Each node needs an efficient local storage engine. Common choices:

LSM Tree (Log-Structured Merge Tree)

Used by Cassandra, HBase, RocksDB. Optimized for write-heavy workloads.

1
2
3
4
5
6
7
8
9
10
Write path:
  1. Write to WAL (write-ahead log) for durability.
  2. Insert into in-memory sorted structure (memtable).
  3. When memtable is full, flush to disk as an immutable SSTable.
  4. Background compaction merges SSTables.

Read path:
  1. Check memtable.
  2. Check bloom filters for each SSTable (skip if key definitely not present).
  3. Search SSTables from newest to oldest.

B+ Tree

Used by traditional databases. Balanced read/write performance. Used by etcd (via BoltDB).

Interview Tips

  • Draw the consistent hash ring. Start with basic consistent hashing, then introduce virtual nodes. This visual grounds the entire design.
  • State the quorum formula. W + R > N for strong consistency. Then explain the trade-offs of different W/R configurations.
  • Explain the CAP trade-off. DynamoDB and Cassandra choose AP (availability and partition tolerance) by default, with tunable consistency. Contrast with CP systems like ZooKeeper.
  • Walk through a failure scenario. "Node B goes down.

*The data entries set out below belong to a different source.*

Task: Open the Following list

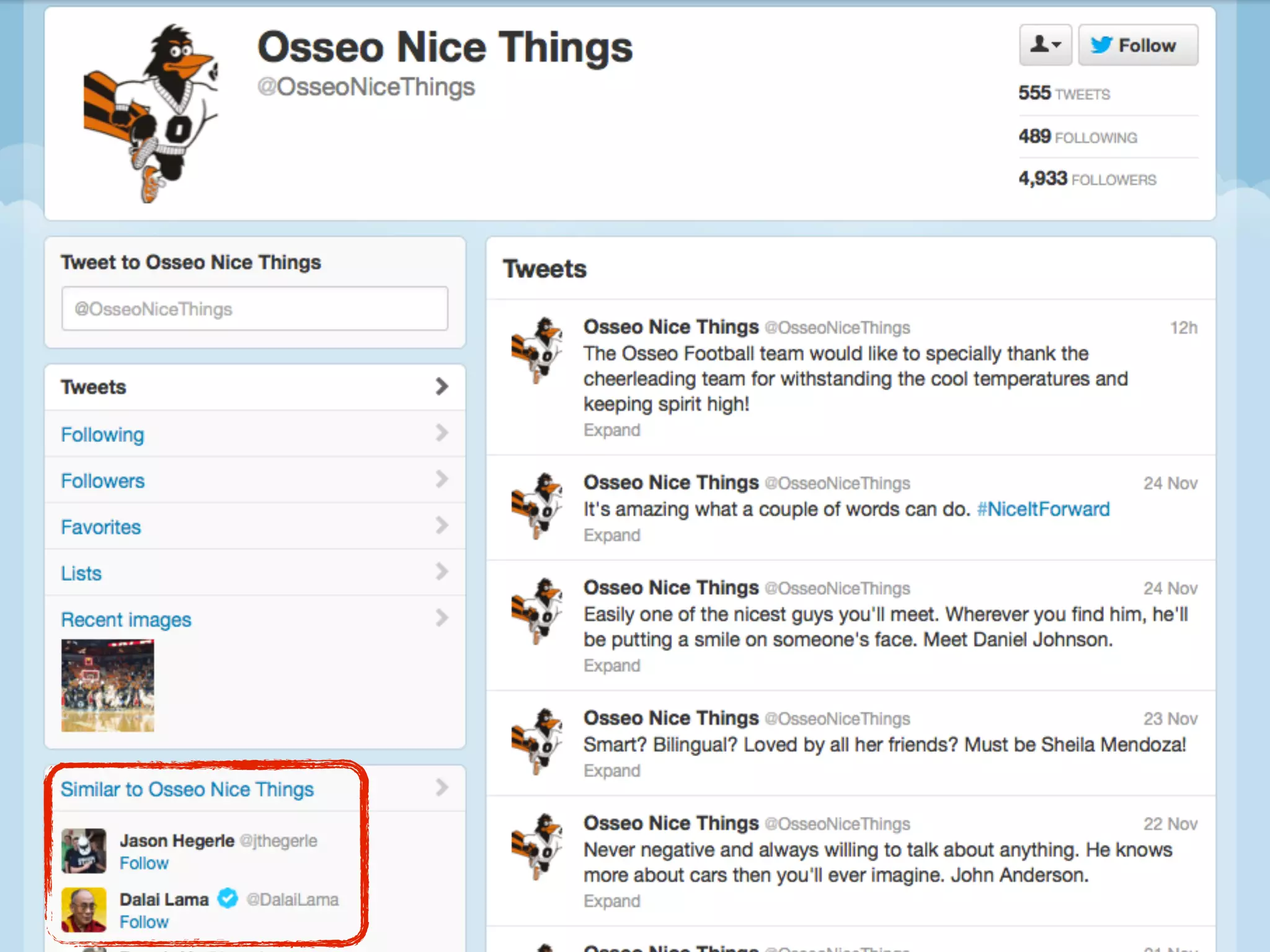Action: (x=102, y=434)
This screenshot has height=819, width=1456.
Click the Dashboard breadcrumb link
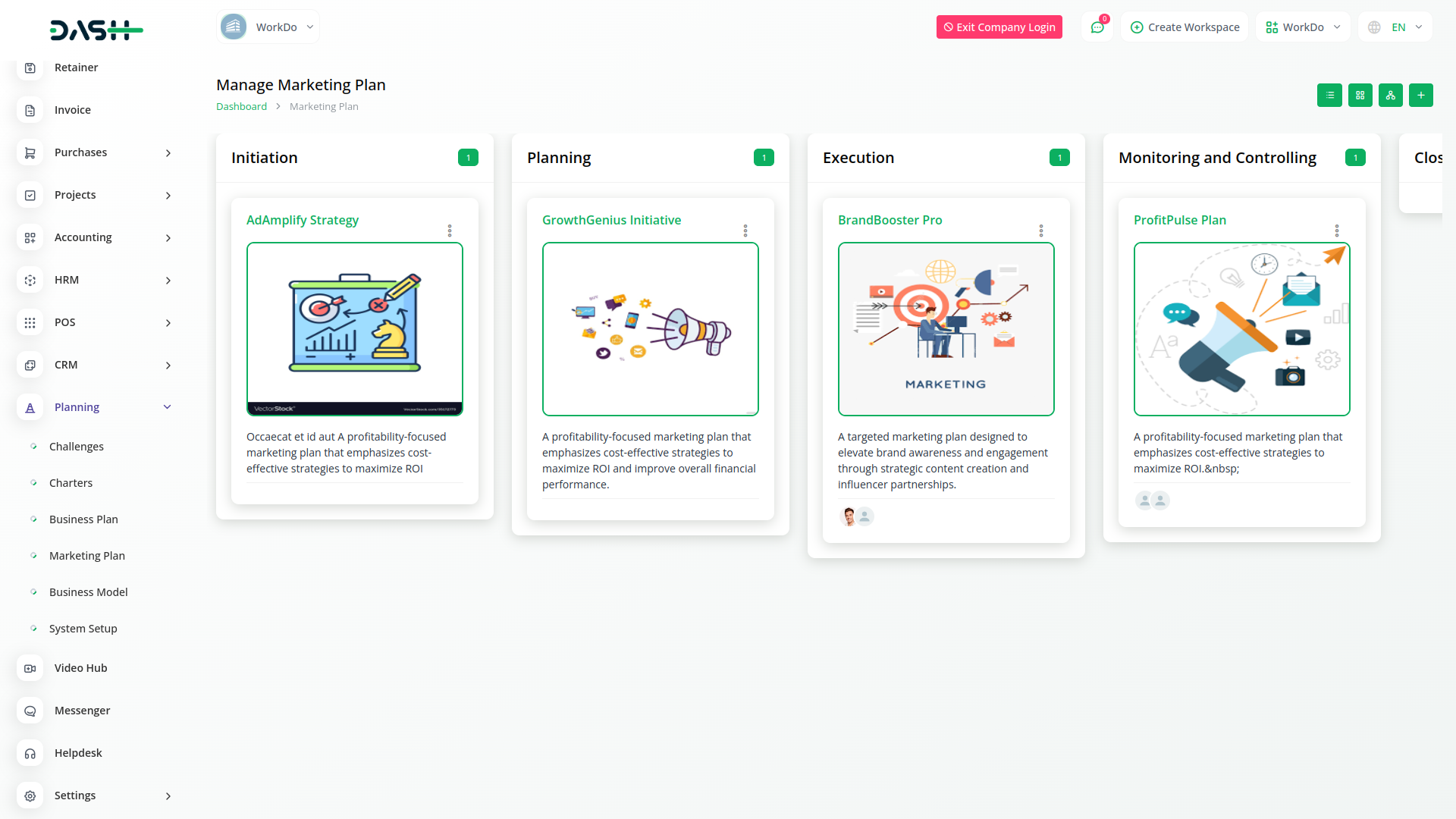(x=241, y=107)
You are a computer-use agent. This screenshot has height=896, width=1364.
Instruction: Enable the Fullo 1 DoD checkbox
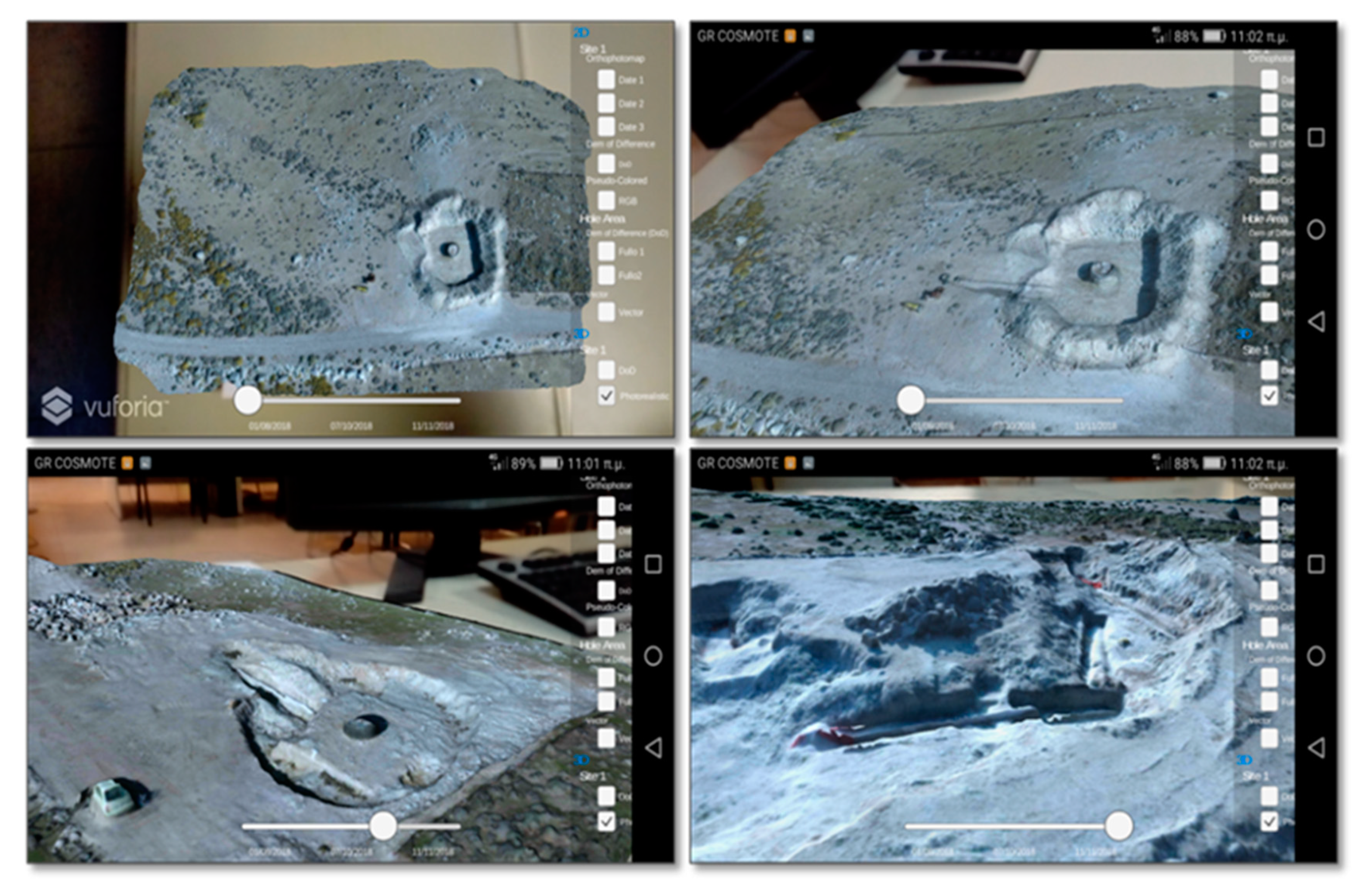[606, 251]
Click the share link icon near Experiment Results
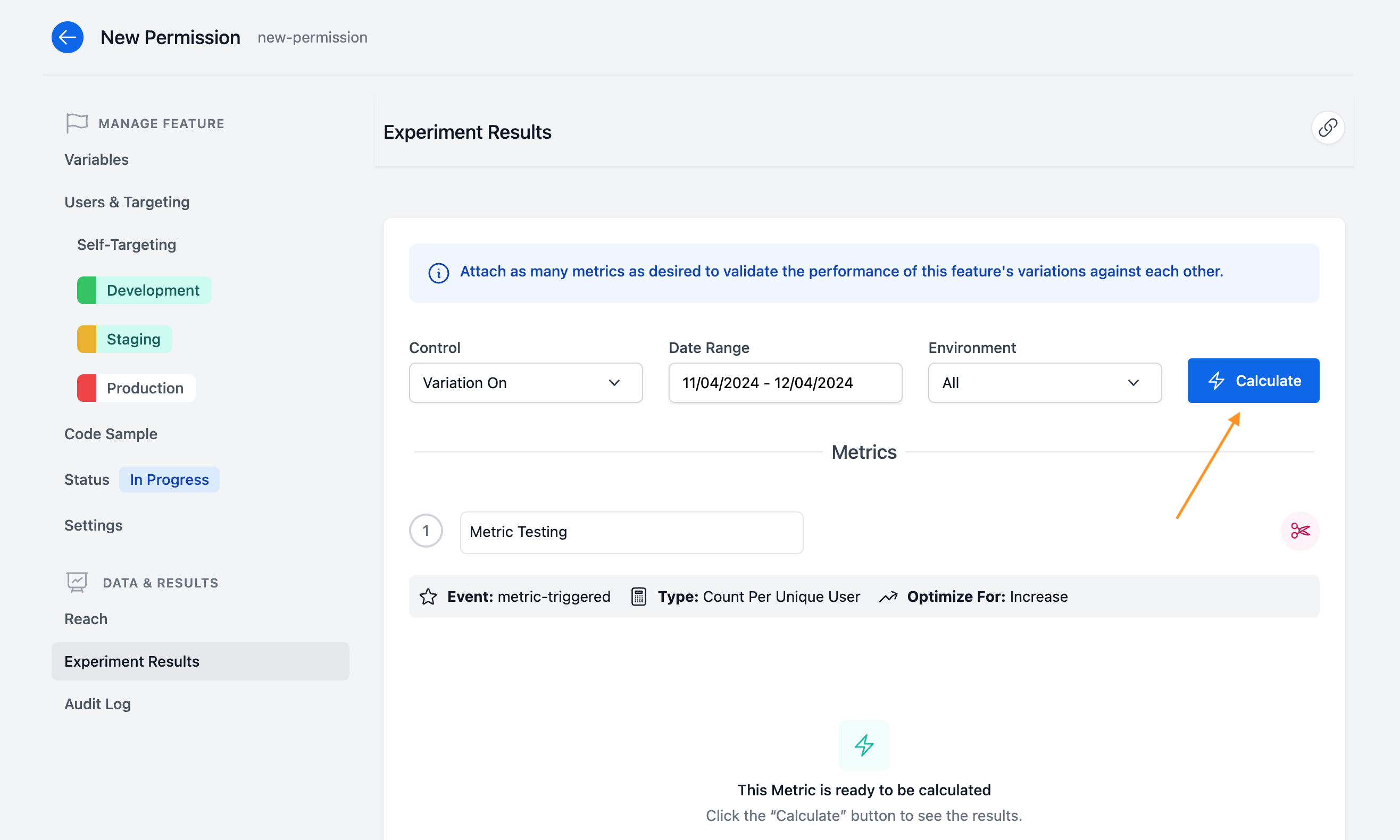Screen dimensions: 1400x840 (x=1328, y=128)
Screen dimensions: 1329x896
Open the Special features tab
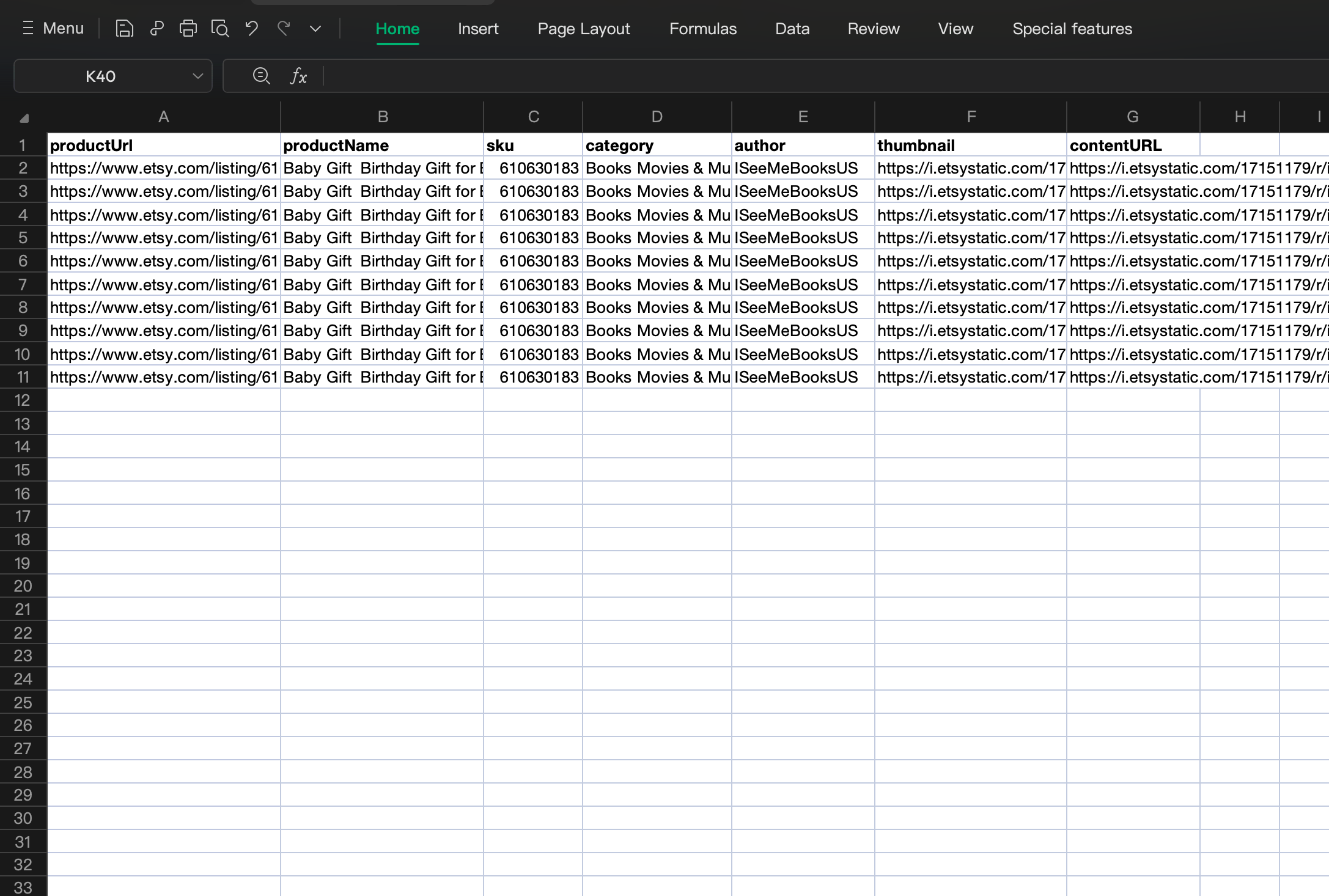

Here is how the system handles reads, writes, and recovery." This demonstrates deep understanding.
  • Mention vector clocks but acknowledge complexity. In practice, most systems use last-writer-wins for simplicity. Vector clocks are theoretically correct but hard to manage at scale.
  • Distinguish permanent vs temporary failures. Hinted handoff handles temporary failures. Permanent failures require re-replication from surviving replicas using Merkle trees to identify missing data.